REQUIRED TASK: Rewrite the listing between the line holding "Click the 增值税 blue icon" and the end of the listing, inclusive, keeping every request line unchanged and raising each coordinate in the answers by 56. Leave out the pictures.

RECORDS:
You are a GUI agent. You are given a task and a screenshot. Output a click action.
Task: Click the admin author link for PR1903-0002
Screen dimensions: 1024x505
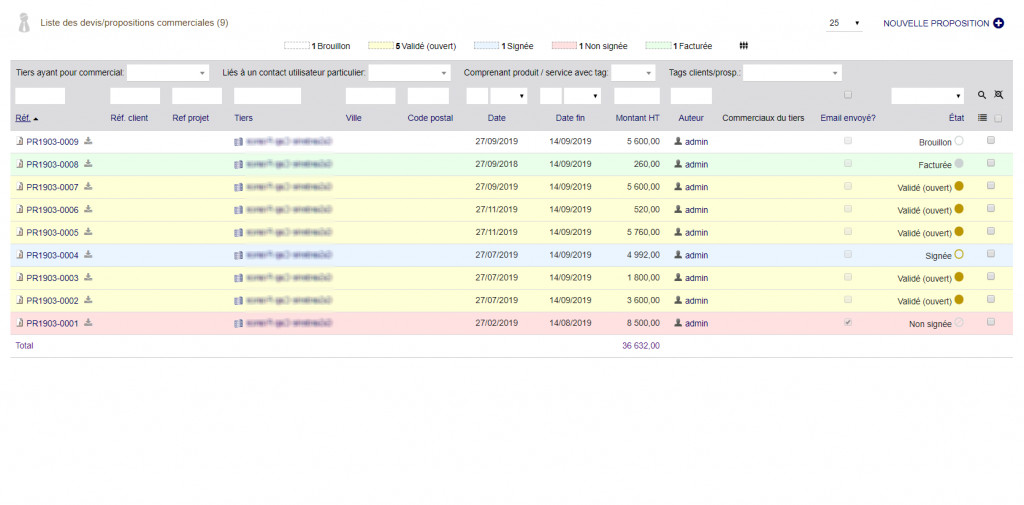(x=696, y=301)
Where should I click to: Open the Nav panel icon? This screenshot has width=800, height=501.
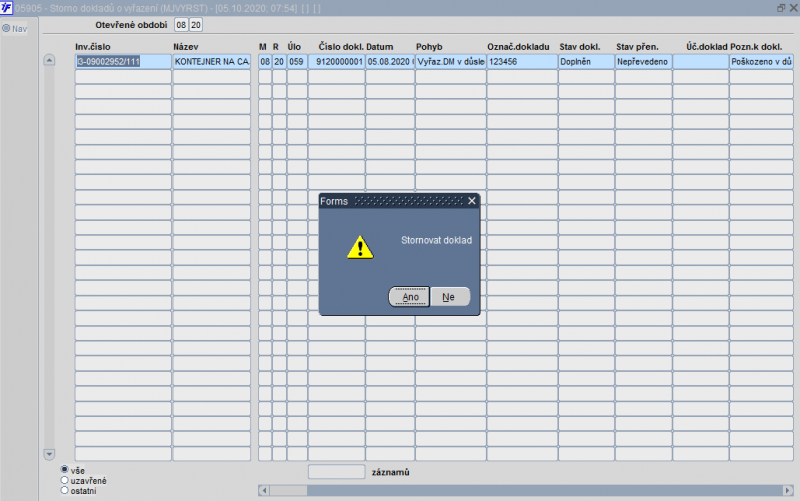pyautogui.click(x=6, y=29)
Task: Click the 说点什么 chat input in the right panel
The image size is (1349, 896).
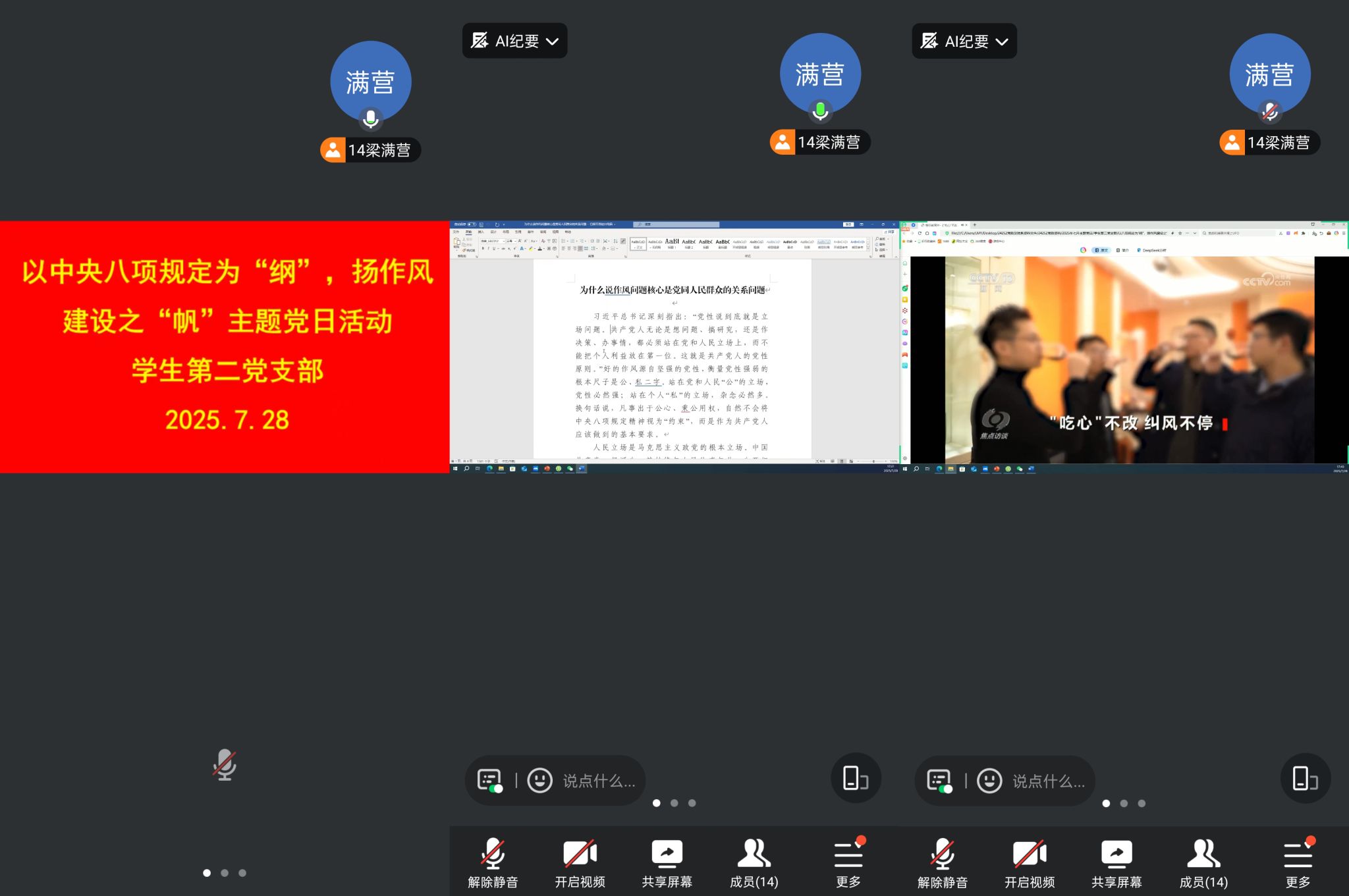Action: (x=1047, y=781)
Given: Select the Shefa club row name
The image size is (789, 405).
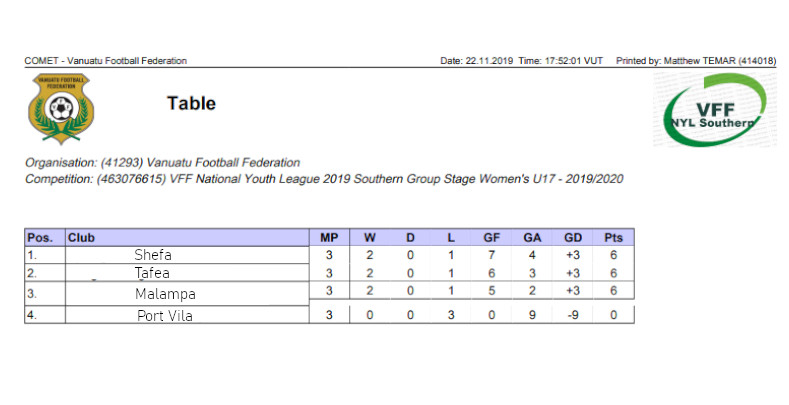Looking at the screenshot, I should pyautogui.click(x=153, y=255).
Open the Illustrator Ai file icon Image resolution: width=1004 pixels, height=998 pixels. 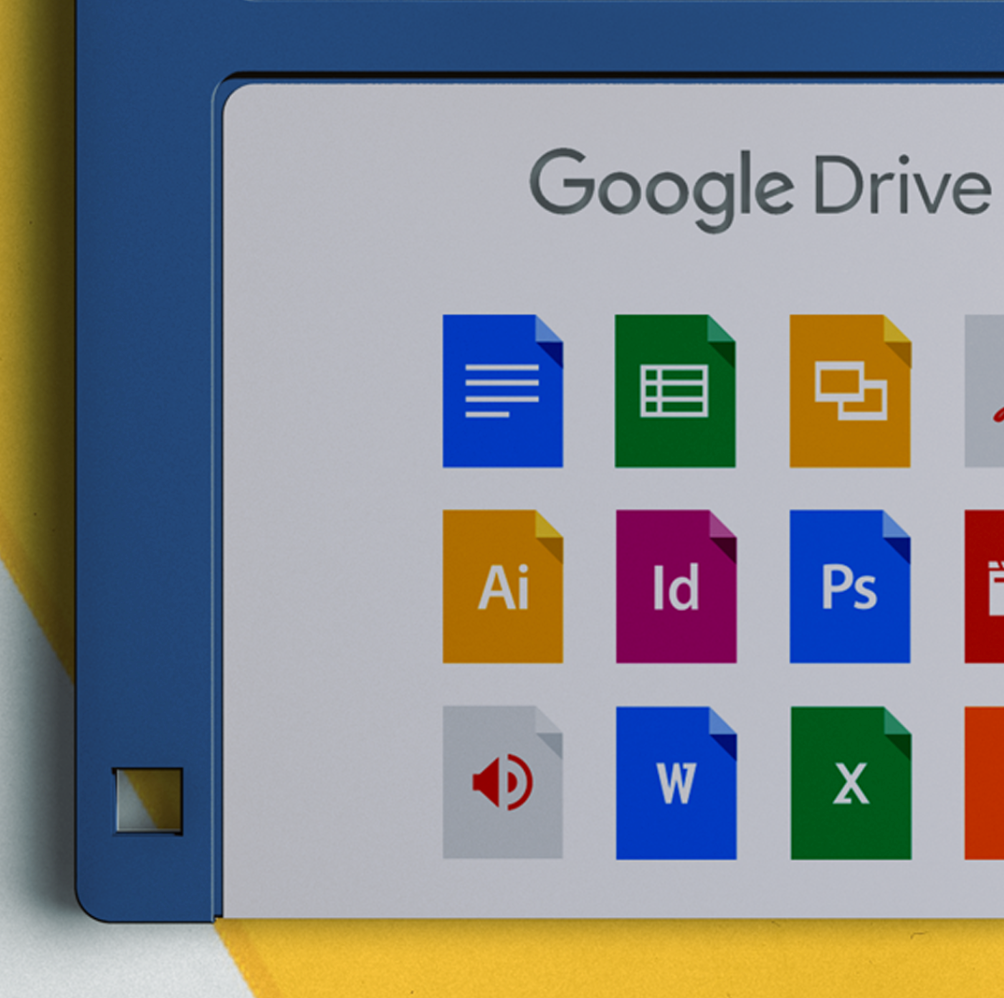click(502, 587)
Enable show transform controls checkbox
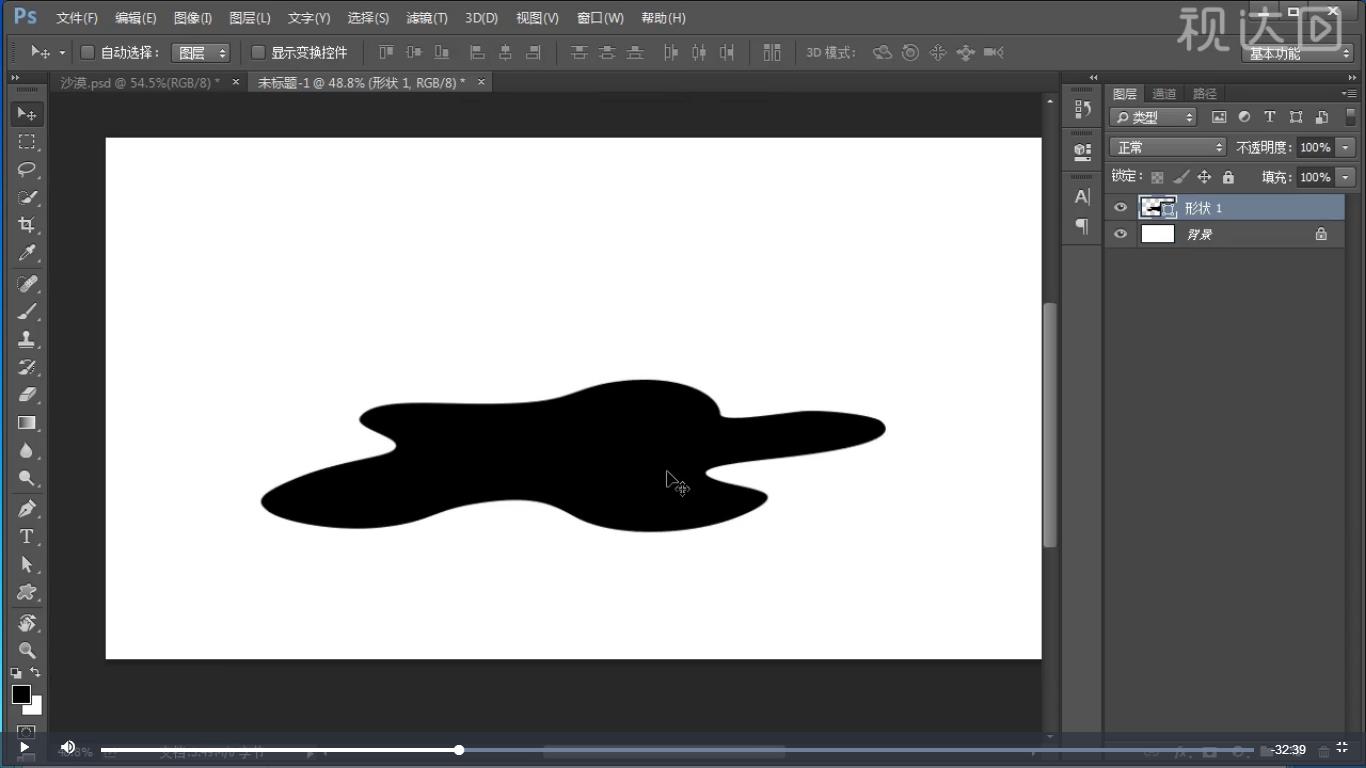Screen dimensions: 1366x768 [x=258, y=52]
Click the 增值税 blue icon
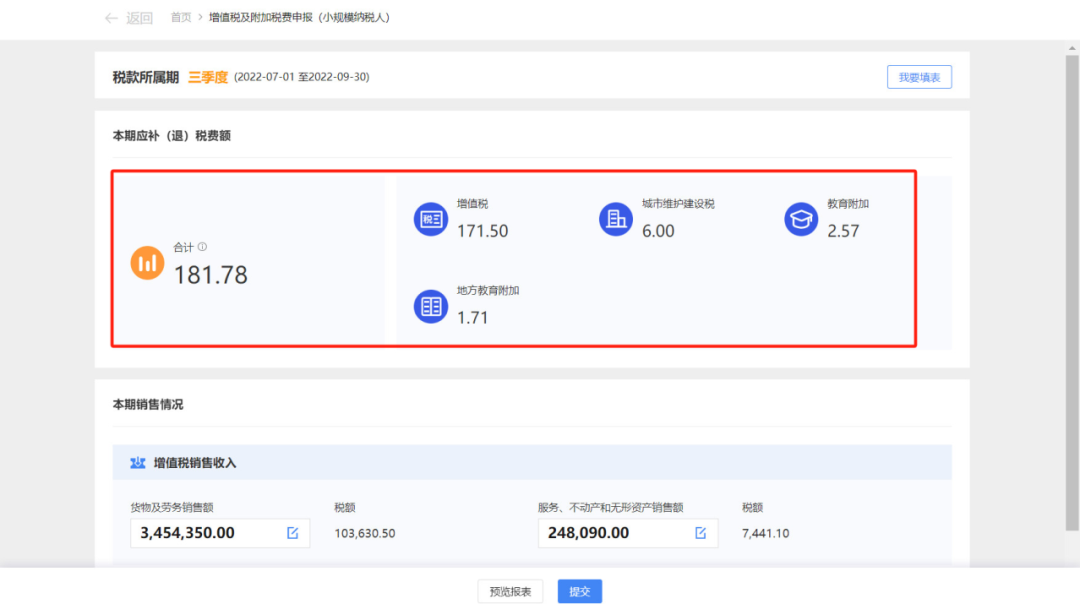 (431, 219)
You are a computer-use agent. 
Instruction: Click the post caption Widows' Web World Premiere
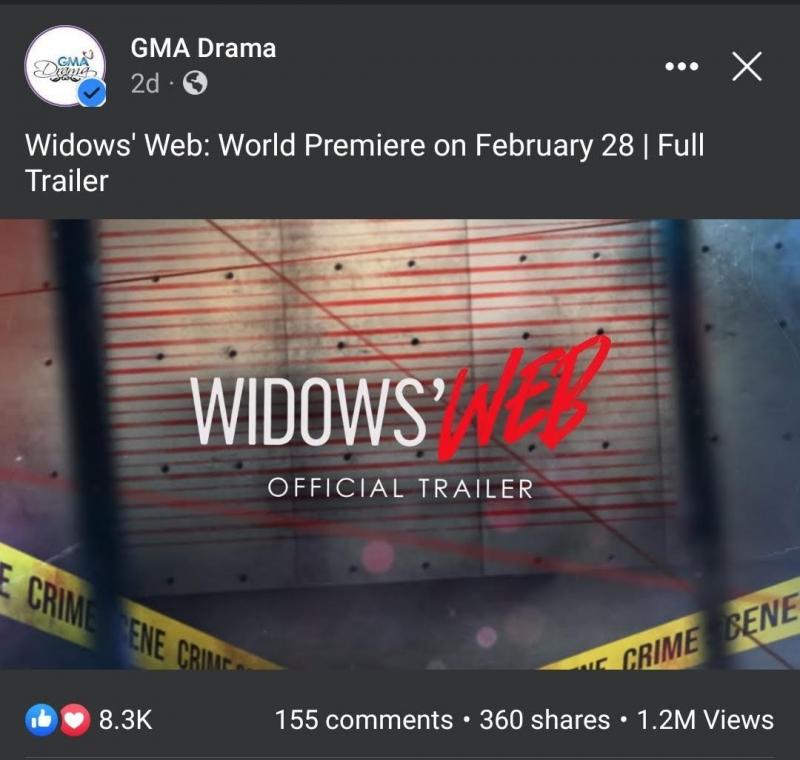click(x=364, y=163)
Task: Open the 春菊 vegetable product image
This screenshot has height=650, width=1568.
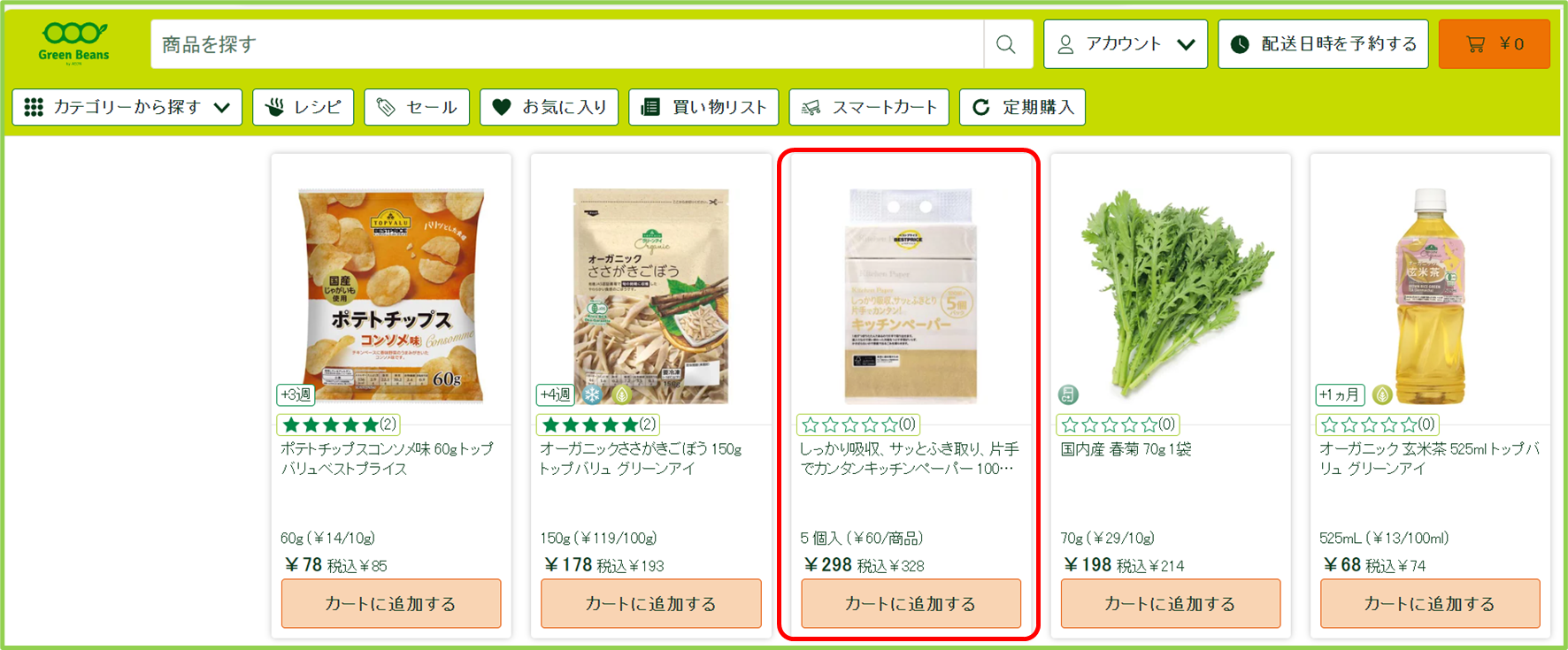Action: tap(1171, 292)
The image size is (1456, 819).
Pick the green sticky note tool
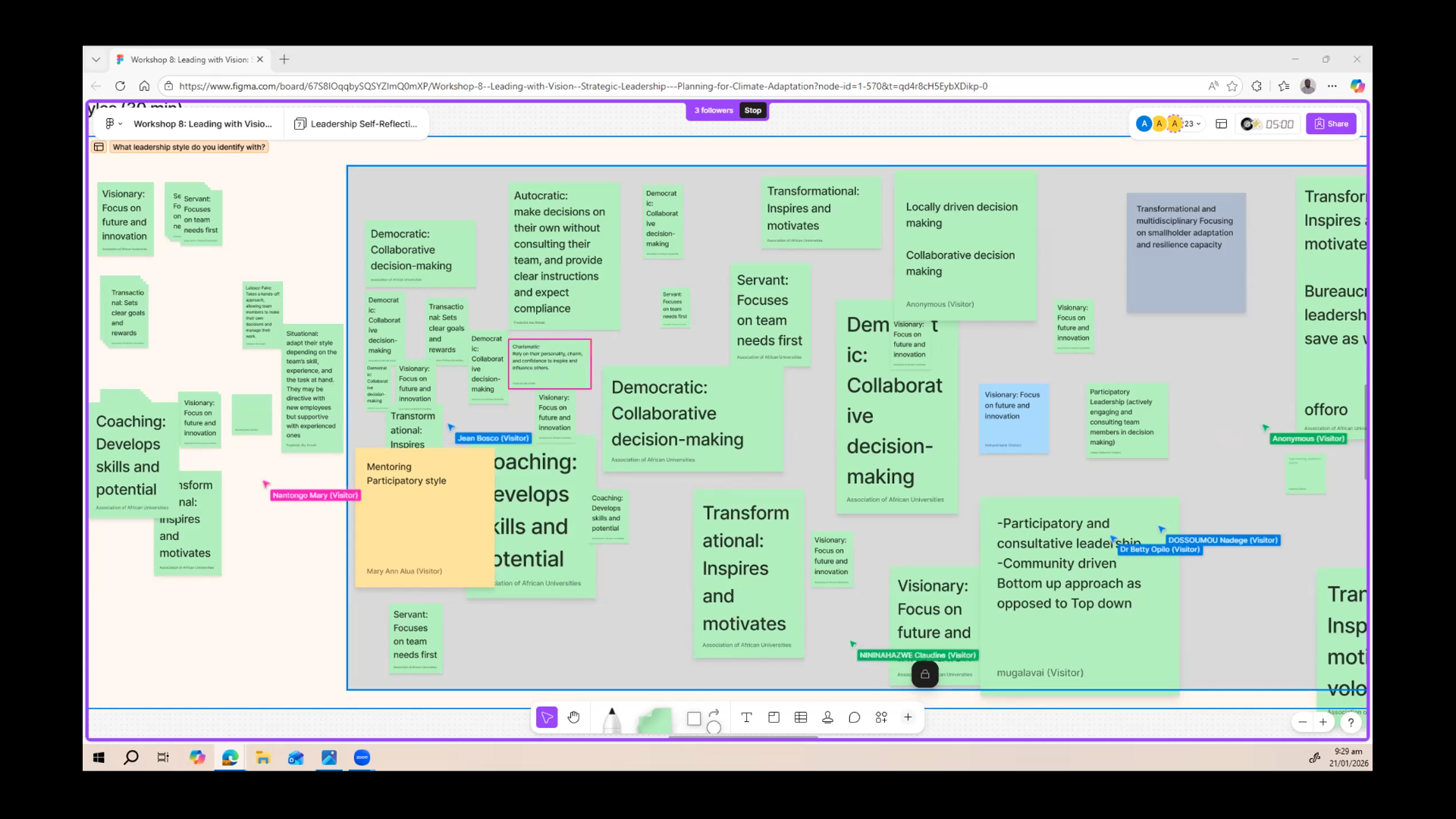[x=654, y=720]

CORRECT RESPONSE:
Click the 增值税 blue icon
 (487, 275)
You are a computer-use agent. 
Instruction: Click the post caption Widows' Web World Premiere
click(x=420, y=219)
Task: Open the 春菊 vegetable product image
This screenshot has height=650, width=1568.
Action: tap(1227, 348)
The image size is (1456, 819).
Pick the green sticky note tool
[x=710, y=776]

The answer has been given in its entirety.